_Problem requirements_. Every line of the data below should be repeated exactly, and no picture should be copied.

#### Given records ####

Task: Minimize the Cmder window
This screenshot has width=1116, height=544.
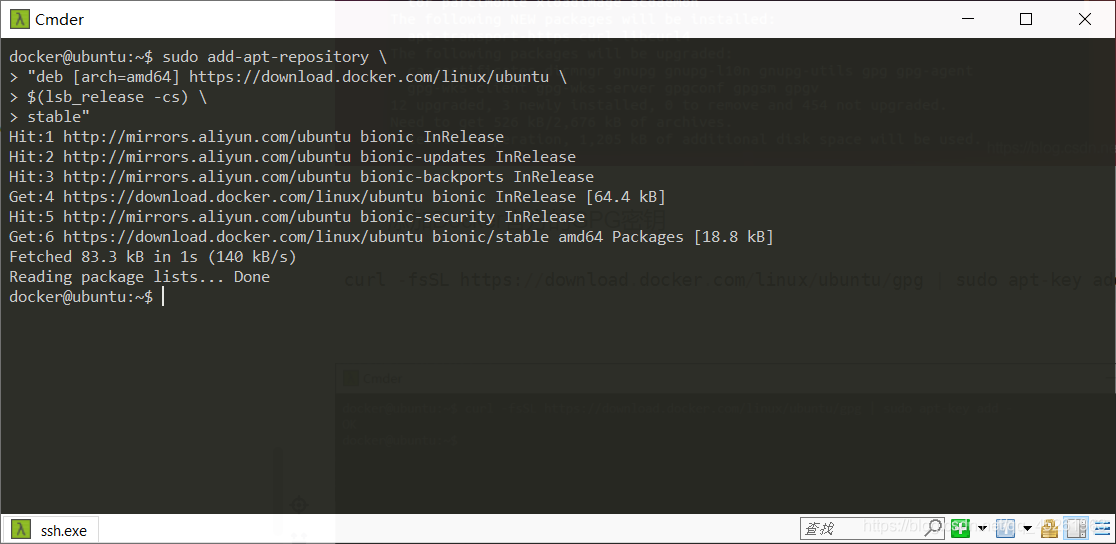Action: [967, 19]
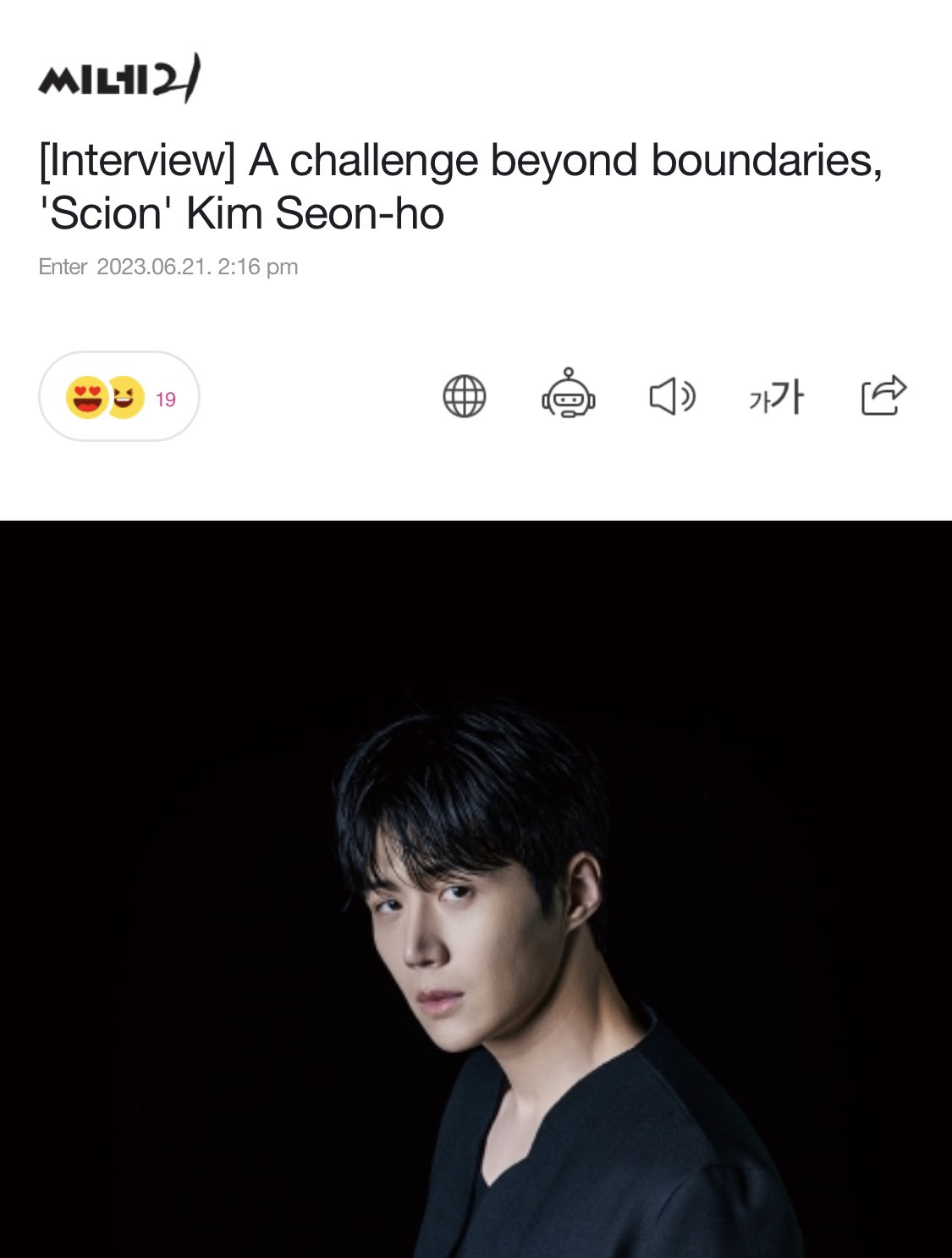Open the Cine21 logo home link

click(x=119, y=79)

####

_Answer for the task_.
Task: Minimize the Cmder window
This screenshot has width=1116, height=544.
Action: [967, 19]
Open the Cine21 logo home link

click(x=119, y=79)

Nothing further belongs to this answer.